# Written request
Put every line of the records below into a Markdown table with the columns Row and Line. Give each row its number and leave out blank lines.

[Rows on where targets appear]
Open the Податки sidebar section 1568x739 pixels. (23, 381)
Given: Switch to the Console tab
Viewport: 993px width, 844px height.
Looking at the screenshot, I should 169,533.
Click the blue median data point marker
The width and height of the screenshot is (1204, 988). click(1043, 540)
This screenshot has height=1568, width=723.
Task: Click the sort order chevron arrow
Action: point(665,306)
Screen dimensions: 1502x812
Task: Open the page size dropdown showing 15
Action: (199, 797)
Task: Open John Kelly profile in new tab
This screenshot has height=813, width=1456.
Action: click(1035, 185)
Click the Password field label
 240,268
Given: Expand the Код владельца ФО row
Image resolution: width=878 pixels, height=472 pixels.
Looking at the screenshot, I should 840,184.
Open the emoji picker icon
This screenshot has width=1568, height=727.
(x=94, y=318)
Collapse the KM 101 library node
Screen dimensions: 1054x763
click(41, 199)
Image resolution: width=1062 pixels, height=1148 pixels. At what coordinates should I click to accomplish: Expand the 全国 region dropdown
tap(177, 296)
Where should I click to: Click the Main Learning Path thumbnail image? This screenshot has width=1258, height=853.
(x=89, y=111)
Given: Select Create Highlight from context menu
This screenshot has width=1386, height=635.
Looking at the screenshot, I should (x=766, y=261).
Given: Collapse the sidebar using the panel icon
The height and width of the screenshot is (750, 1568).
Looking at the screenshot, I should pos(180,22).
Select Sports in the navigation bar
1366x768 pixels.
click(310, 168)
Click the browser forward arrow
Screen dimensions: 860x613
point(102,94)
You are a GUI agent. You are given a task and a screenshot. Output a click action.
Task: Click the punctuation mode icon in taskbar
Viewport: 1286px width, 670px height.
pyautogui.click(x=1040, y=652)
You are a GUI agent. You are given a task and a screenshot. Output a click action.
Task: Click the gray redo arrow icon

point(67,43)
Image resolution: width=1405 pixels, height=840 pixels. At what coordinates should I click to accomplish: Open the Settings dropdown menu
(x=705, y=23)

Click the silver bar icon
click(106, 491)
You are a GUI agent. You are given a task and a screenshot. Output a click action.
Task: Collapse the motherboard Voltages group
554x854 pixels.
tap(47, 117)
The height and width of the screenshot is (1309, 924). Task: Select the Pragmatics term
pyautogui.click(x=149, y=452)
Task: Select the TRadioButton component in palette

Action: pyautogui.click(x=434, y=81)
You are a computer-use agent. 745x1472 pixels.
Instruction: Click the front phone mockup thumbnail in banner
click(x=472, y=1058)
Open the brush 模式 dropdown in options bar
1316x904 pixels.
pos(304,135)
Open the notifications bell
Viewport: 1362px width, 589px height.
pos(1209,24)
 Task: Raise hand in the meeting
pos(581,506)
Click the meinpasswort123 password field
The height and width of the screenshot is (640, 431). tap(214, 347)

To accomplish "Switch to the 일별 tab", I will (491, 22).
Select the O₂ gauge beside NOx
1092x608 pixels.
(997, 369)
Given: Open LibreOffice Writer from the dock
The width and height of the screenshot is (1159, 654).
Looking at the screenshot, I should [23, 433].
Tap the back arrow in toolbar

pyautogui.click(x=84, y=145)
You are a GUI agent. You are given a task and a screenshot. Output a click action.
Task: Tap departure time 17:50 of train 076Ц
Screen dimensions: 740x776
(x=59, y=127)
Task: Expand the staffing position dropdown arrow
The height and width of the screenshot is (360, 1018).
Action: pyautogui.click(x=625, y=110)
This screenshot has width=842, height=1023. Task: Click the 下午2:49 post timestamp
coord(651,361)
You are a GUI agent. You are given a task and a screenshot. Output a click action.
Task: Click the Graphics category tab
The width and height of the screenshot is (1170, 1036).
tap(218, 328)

# Task answer
| Row | Line |
|---|---|
| 1 | Open the Податки sidebar section 1568x739 pixels. (23, 381) |
| 2 | Given: Switch to the Console tab |
| 3 | Viewport: 993px width, 844px height. |
| 4 | Looking at the screenshot, I should 169,533. |
| 5 | Click the blue median data point marker |
| 6 | The width and height of the screenshot is (1204, 988). click(1043, 540) |
| 7 | This screenshot has height=1568, width=723. |
| 8 | Task: Click the sort order chevron arrow |
| 9 | Action: point(665,306) |
| 10 | Screen dimensions: 1502x812 |
| 11 | Task: Open the page size dropdown showing 15 |
| 12 | Action: (199, 797) |
| 13 | Task: Open John Kelly profile in new tab |
| 14 | This screenshot has height=813, width=1456. |
| 15 | Action: click(1035, 185) |
| 16 | Click the Password field label |
| 17 |  240,268 |
| 18 | Given: Expand the Код владельца ФО row |
| 19 | Image resolution: width=878 pixels, height=472 pixels. |
| 20 | Looking at the screenshot, I should 840,184. |
| 21 | Open the emoji picker icon |
| 22 | This screenshot has width=1568, height=727. |
| 23 | (x=94, y=318) |
| 24 | Collapse the KM 101 library node |
| 25 | Screen dimensions: 1054x763 |
| 26 | click(41, 199) |
| 27 | Image resolution: width=1062 pixels, height=1148 pixels. At what coordinates should I click to accomplish: Expand the 全国 region dropdown |
| 28 | tap(177, 296) |
| 29 | Where should I click to: Click the Main Learning Path thumbnail image? This screenshot has width=1258, height=853. |
| 30 | (x=89, y=111) |
| 31 | Given: Select Create Highlight from context menu |
| 32 | This screenshot has width=1386, height=635. |
| 33 | Looking at the screenshot, I should (x=766, y=261). |
| 34 | Given: Collapse the sidebar using the panel icon |
| 35 | The height and width of the screenshot is (750, 1568). |
| 36 | Looking at the screenshot, I should pos(180,22). |
| 37 | Select Sports in the navigation bar |
| 38 | 1366x768 pixels. |
| 39 | click(310, 168) |
| 40 | Click the browser forward arrow |
| 41 | Screen dimensions: 860x613 |
| 42 | point(102,94) |
| 43 | You are a GUI agent. You are given a task and a screenshot. Output a click action. |
| 44 | Task: Click the punctuation mode icon in taskbar |
| 45 | Viewport: 1286px width, 670px height. |
| 46 | pyautogui.click(x=1040, y=652) |
| 47 | You are a GUI agent. You are given a task and a screenshot. Output a click action. |
| 48 | Task: Click the gray redo arrow icon |
| 49 | point(67,43) |
| 50 | Image resolution: width=1405 pixels, height=840 pixels. At what coordinates should I click to accomplish: Open the Settings dropdown menu |
| 51 | (x=705, y=23) |
| 52 | Click the silver bar icon |
| 53 | click(106, 491) |
| 54 | You are a GUI agent. You are given a task and a screenshot. Output a click action. |
| 55 | Task: Collapse the motherboard Voltages group |
| 56 | 554x854 pixels. |
| 57 | tap(47, 117) |
| 58 | The height and width of the screenshot is (1309, 924). Task: Select the Pragmatics term |
| 59 | pyautogui.click(x=149, y=452) |
| 60 | Task: Select the TRadioButton component in palette |
| 61 | Action: pyautogui.click(x=434, y=81) |
| 62 | You are a computer-use agent. 745x1472 pixels. |
| 63 | Instruction: Click the front phone mockup thumbnail in banner |
| 64 | click(x=472, y=1058) |
| 65 | Open the brush 模式 dropdown in options bar |
| 66 | 1316x904 pixels. |
| 67 | pos(304,135) |
| 68 | Open the notifications bell |
| 69 | Viewport: 1362px width, 589px height. |
| 70 | pos(1209,24) |
| 71 |  Task: Raise hand in the meeting |
| 72 | pos(581,506) |
| 73 | Click the meinpasswort123 password field |
| 74 | The height and width of the screenshot is (640, 431). tap(214, 347) |
| 75 | To accomplish "Switch to the 일별 tab", I will (491, 22). |
| 76 | Select the O₂ gauge beside NOx |
| 77 | 1092x608 pixels. |
| 78 | (997, 369) |
| 79 | Given: Open LibreOffice Writer from the dock |
| 80 | The width and height of the screenshot is (1159, 654). |
| 81 | Looking at the screenshot, I should [23, 433]. |
| 82 | Tap the back arrow in toolbar |
| 83 | pyautogui.click(x=84, y=145) |
| 84 | You are a GUI agent. You are given a task and a screenshot. Output a click action. |
| 85 | Task: Tap departure time 17:50 of train 076Ц |
| 86 | Screen dimensions: 740x776 |
| 87 | (x=59, y=127) |
| 88 | Task: Expand the staffing position dropdown arrow |
| 89 | The height and width of the screenshot is (360, 1018). |
| 90 | Action: pyautogui.click(x=625, y=110) |
| 91 | This screenshot has width=842, height=1023. Task: Click the 下午2:49 post timestamp |
| 92 | coord(651,361) |
| 93 | You are a GUI agent. You are given a task and a screenshot. Output a click action. |
| 94 | Task: Click the Graphics category tab |
| 95 | The width and height of the screenshot is (1170, 1036). |
| 96 | tap(218, 328) |